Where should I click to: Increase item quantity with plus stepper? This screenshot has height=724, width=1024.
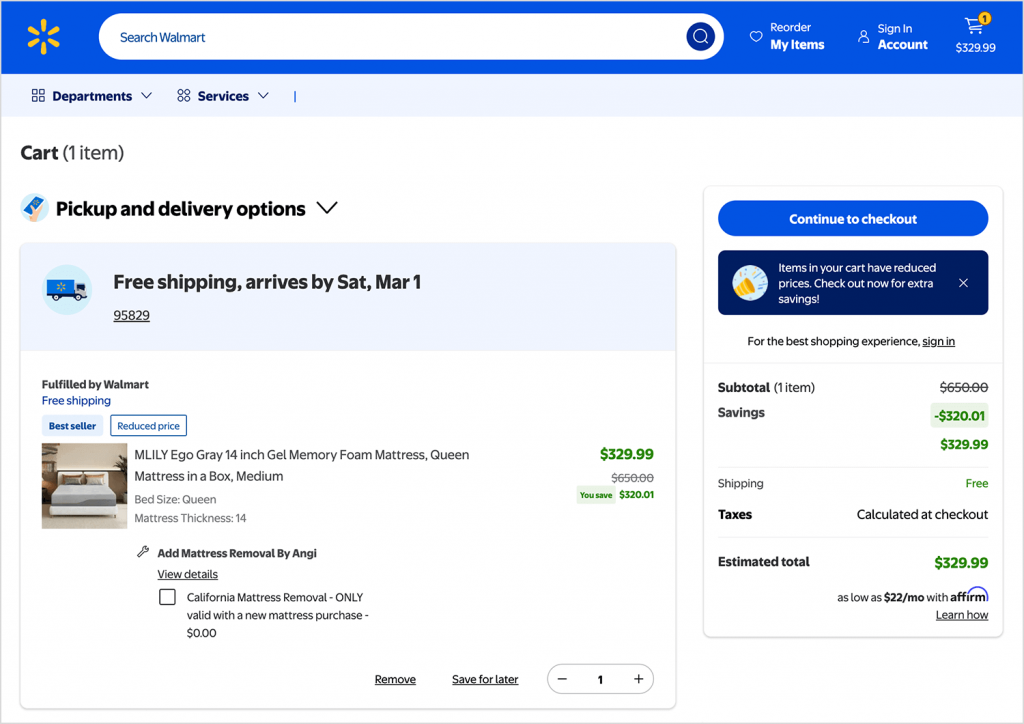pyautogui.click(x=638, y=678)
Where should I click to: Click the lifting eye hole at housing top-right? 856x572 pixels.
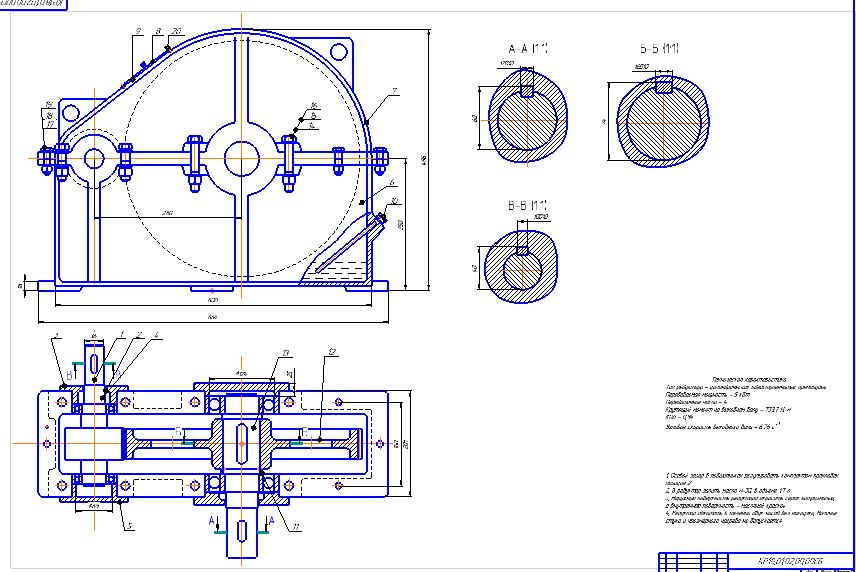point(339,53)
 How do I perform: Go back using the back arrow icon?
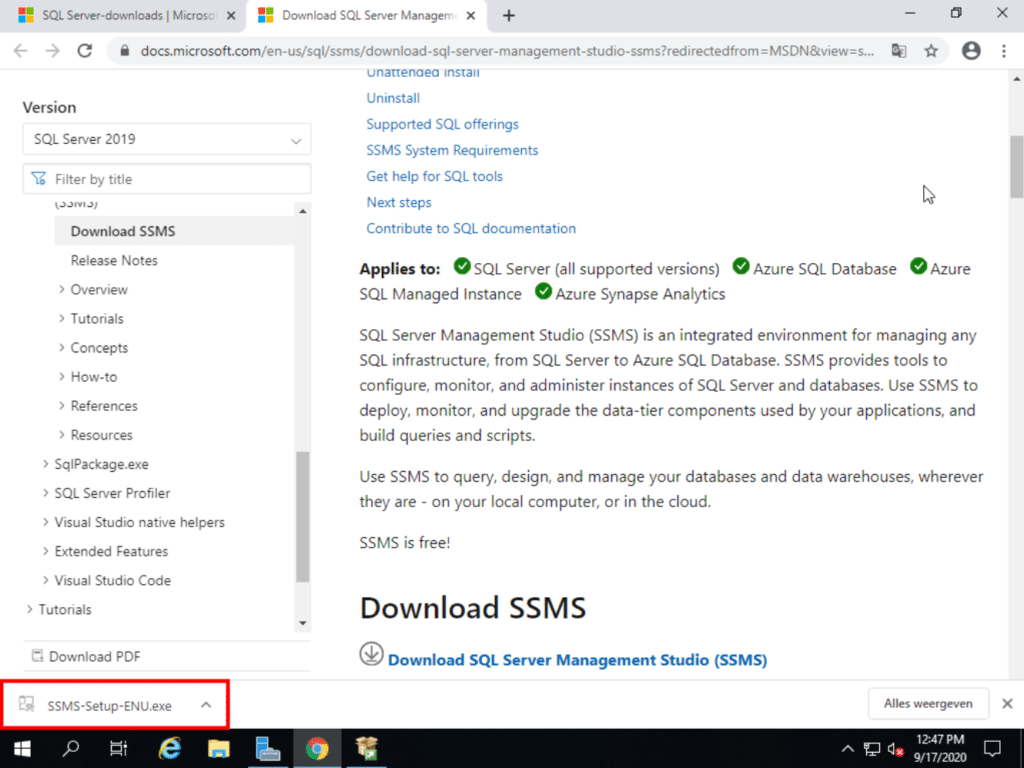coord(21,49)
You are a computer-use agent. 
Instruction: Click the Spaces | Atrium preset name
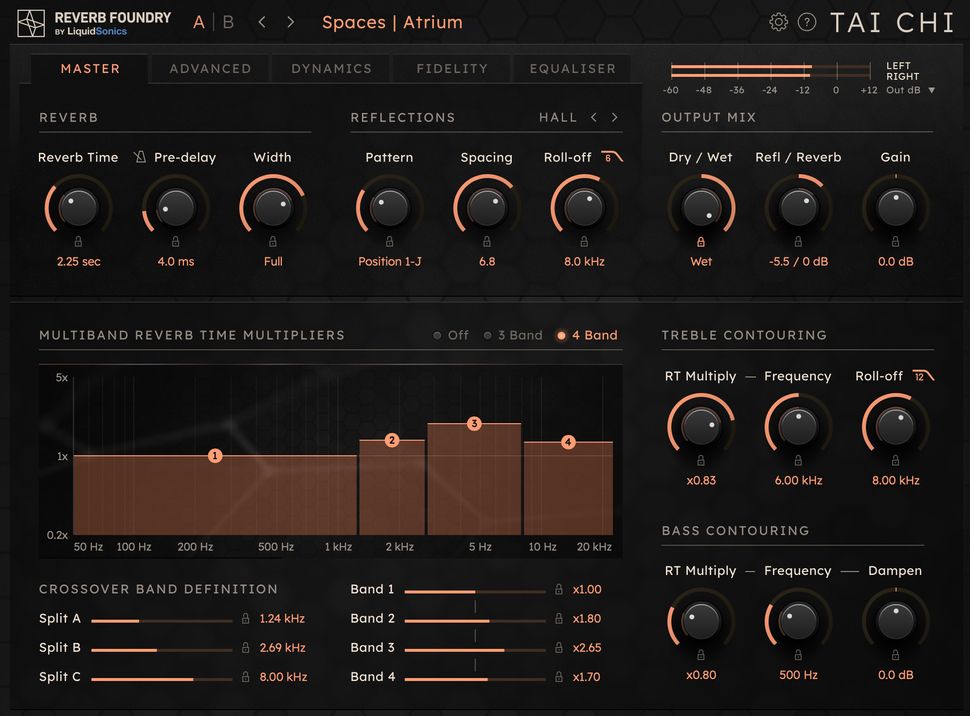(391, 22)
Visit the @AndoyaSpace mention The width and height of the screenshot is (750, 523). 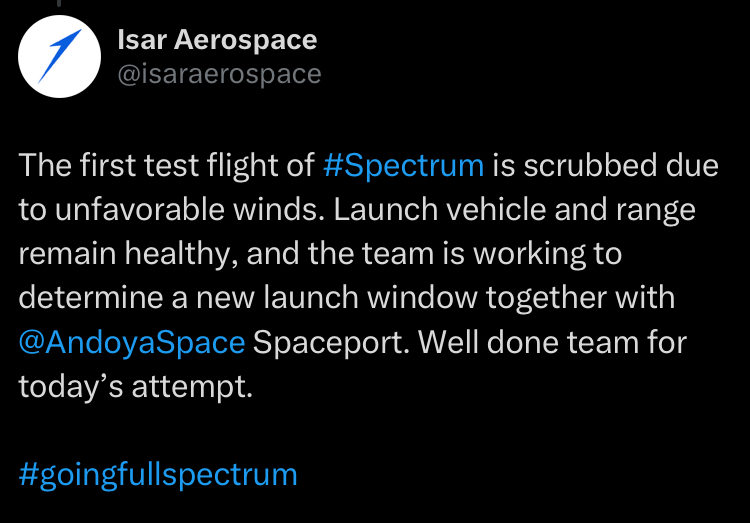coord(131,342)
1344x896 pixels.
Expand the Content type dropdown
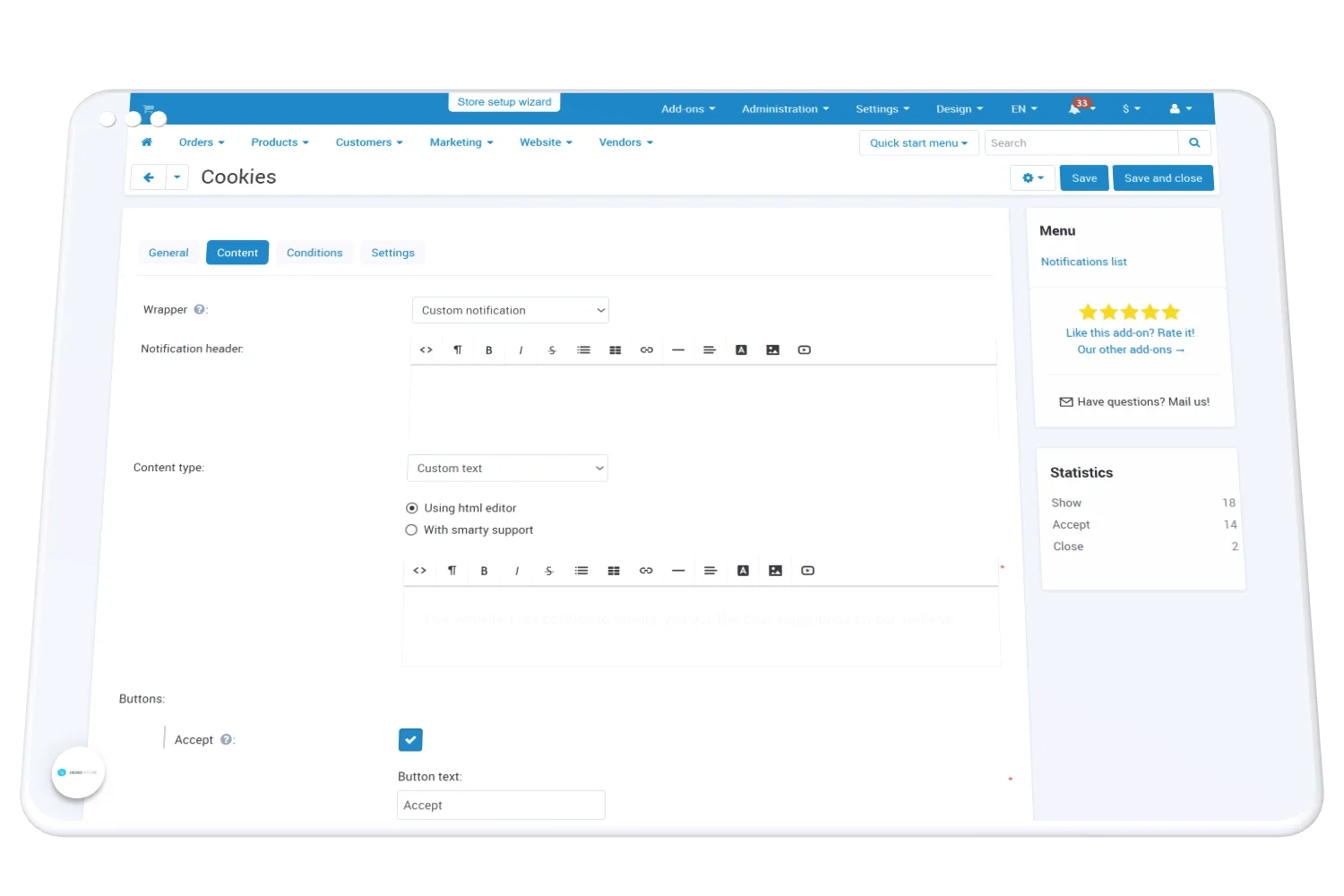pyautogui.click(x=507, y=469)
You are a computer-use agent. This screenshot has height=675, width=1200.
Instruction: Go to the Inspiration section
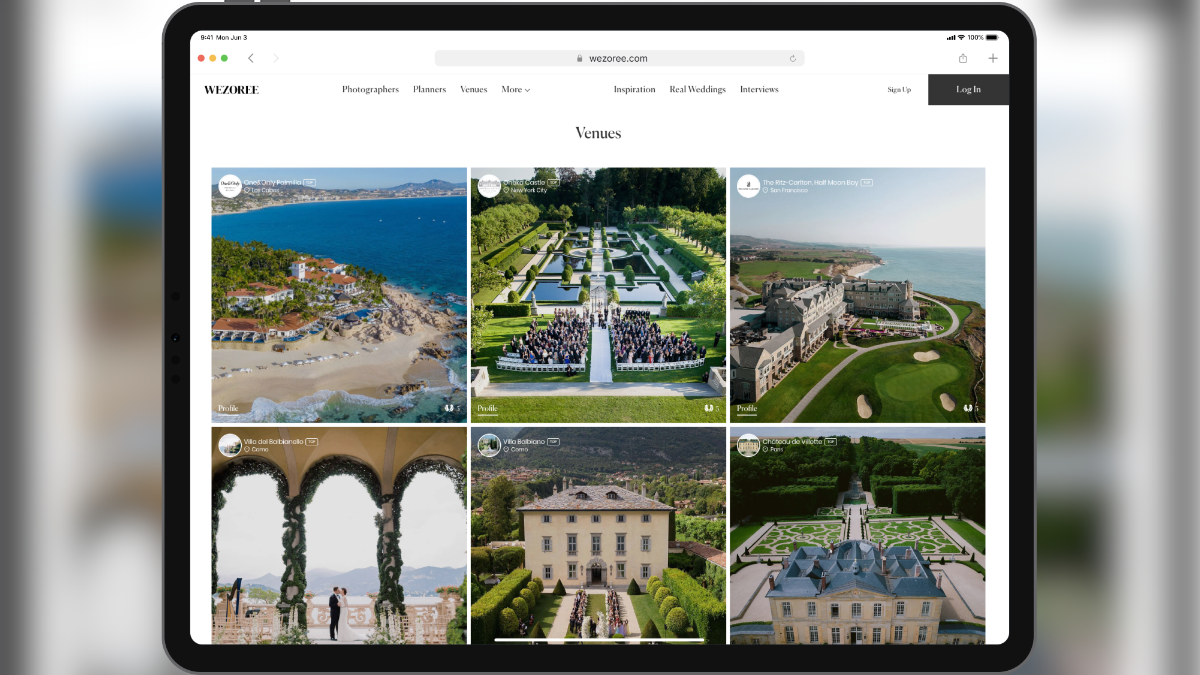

■ **Exercise prompt**
Every line of the material above that has the string "computer" needs pulling out.

■ **Finished task**
You are a computer-use agent. 
You are a computer-use agent. This screenshot has height=675, width=1200.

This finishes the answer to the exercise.